Disisi lain juga dia mengapresiasikan dengan adanya diskusi terkait "Hari Kesaktian Pancasila" yang diselenggarakan oleh KBM FE.
"Saya
sangat mengapresiasi sama kawan-kawan FE yang sudah mengadakan diskusi
mengenai Pancasila. Karena di era globalisasi ini budaya Literasi
dikalangan mahasiswa sudah pudar." Ujar Kant.
Penilaian
tentang kaburnya implementasi nyata dalam penerapan ideologi Pancasila,
juga terlontar dari kalangan aktivis lembaga kemahasiswaan yang hadir
dalam diskusi ini.
Agung Laksono, mahasiswa Teknik Industri UNSERA justru mengaku tidak
pernah melihat implementasi saktinya ideologi Pancasila ini.

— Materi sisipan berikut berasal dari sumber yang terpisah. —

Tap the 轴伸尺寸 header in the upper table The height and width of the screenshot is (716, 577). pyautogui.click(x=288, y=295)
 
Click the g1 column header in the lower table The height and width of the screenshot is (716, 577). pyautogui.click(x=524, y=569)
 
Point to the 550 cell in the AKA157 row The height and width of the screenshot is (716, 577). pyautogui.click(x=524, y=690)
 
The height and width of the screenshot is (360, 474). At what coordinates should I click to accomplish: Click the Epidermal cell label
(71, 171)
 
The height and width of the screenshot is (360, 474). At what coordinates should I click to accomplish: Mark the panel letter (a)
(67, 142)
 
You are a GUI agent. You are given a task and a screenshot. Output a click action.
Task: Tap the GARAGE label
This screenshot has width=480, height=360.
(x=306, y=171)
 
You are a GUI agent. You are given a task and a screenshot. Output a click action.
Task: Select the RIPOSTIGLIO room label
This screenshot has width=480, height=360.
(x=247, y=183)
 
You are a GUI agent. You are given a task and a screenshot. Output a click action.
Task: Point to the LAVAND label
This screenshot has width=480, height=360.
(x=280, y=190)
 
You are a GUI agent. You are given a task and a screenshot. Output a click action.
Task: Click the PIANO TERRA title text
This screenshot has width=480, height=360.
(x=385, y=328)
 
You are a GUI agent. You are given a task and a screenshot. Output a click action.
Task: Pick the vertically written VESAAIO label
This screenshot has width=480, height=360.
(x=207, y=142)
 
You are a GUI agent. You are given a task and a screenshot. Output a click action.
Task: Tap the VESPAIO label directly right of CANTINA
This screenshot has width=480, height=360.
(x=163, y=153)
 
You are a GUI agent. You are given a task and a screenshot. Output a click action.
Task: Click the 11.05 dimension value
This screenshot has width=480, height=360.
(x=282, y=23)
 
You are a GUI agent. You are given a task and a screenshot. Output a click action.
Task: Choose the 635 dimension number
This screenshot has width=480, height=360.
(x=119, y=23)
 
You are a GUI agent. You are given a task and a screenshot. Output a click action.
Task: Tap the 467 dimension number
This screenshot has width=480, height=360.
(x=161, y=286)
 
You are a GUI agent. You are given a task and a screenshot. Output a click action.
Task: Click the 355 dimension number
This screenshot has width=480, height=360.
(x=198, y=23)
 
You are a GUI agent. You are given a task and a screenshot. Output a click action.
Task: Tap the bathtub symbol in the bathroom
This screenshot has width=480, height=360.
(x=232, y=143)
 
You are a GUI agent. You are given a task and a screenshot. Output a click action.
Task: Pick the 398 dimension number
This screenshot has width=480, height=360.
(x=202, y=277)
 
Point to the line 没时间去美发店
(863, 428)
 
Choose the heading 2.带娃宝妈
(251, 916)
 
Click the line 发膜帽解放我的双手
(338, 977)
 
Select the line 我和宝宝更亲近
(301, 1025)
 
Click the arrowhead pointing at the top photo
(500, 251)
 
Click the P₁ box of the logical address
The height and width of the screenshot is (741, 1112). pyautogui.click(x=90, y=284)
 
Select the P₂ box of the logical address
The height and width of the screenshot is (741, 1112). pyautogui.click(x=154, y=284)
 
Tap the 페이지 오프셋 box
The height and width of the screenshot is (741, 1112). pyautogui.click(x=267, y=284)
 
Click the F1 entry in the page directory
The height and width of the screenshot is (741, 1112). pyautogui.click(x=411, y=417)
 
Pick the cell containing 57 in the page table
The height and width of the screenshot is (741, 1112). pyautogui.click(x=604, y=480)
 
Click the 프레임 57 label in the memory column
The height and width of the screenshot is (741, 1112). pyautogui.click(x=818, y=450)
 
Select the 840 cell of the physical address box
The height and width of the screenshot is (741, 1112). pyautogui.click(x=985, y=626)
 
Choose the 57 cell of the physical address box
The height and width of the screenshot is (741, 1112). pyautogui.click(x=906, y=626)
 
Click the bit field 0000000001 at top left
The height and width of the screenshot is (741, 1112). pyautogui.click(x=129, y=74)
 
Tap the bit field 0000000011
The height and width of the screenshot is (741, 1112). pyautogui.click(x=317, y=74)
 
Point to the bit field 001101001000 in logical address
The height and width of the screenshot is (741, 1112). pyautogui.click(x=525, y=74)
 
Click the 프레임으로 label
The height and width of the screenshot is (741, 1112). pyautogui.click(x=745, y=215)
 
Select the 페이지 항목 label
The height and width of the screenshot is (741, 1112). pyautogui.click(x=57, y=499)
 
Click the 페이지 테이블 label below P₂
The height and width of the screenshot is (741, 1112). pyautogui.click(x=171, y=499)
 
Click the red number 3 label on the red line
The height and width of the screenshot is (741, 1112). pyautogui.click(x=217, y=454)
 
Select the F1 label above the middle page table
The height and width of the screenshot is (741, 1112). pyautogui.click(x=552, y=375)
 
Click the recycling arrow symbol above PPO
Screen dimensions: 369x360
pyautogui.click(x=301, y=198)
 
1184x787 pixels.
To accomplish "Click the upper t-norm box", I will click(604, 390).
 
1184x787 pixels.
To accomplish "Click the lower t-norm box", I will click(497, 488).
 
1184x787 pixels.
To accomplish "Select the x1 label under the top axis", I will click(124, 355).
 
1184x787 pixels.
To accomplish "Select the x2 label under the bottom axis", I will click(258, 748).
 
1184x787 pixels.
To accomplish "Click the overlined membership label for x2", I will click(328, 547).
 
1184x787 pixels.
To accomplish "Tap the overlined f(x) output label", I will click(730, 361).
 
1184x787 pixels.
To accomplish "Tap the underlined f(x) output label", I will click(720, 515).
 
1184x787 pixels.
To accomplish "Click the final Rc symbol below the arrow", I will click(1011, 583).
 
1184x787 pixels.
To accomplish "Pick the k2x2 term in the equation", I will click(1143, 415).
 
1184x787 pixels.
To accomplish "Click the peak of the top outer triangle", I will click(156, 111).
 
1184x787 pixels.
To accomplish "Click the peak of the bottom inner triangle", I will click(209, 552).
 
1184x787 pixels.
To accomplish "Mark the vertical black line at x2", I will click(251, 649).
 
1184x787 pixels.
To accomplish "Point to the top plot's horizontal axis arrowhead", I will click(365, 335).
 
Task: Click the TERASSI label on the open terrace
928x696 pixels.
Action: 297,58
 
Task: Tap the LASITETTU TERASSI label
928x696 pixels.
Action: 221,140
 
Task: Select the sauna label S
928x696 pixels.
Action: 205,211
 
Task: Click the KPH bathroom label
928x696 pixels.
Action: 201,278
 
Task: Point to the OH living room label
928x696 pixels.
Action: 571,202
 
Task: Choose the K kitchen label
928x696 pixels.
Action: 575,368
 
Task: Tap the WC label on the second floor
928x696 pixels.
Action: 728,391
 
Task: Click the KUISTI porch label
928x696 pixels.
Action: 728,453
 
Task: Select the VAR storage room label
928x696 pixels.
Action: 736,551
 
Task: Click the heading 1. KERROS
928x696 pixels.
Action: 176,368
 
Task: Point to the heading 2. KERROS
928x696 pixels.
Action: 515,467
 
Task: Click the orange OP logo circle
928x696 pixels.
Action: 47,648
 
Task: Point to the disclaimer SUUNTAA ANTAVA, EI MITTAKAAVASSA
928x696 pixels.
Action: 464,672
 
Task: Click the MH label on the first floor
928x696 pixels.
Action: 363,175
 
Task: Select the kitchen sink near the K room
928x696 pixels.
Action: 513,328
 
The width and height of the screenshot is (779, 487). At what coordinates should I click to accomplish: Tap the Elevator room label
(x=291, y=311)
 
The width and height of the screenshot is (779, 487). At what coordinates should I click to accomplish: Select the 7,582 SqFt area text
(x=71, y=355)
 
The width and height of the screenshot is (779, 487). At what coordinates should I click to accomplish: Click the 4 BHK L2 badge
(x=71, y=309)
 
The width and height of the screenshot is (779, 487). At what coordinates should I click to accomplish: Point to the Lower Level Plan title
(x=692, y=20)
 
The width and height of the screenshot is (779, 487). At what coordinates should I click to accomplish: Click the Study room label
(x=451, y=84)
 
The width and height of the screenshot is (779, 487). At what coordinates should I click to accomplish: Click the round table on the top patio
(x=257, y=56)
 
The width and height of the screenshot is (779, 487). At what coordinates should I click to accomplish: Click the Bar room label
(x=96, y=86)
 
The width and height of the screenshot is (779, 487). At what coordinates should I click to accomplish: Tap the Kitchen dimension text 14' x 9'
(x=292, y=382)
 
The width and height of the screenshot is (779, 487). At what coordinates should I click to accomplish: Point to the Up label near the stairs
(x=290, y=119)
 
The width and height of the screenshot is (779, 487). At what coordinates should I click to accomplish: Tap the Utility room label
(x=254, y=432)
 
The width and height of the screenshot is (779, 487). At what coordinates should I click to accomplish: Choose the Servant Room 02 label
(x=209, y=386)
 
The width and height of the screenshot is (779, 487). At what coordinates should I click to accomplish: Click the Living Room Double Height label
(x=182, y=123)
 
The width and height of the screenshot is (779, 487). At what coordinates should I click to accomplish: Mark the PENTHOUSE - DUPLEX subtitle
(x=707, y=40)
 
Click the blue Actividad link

"Saya justru melihat ada keterkikisan diantara pasal yang tidak menyatu dalam pengimplementasian Pancasila. Pancasila itu seharusnya sejalan dengan seluruh silanya. Tetapi pada kenyataannya Pancasila sudah termakan oleh kapitalisme yang membabi buta. Seperti contohnya Demokrasi, demokrasi kita bukan lagi sistematis, tetapi sudah liberalisme." Ungkapnya.
Agung juga menambahkan, ketika Orde Baru berkuasa selama 32 tahun, Pancasila telah mengalami reduksi dan pendistorsian habis-habisan. “Saat itu, Pancasila identik dengan rejim Soeharto. Jadi, siapa yang menentang rejim Soeharto dan kebijakannya, maka mereka akan dicap sebagai anti-Pancasila,” kata aktivis berkulit putih asal Teknik Industri itu.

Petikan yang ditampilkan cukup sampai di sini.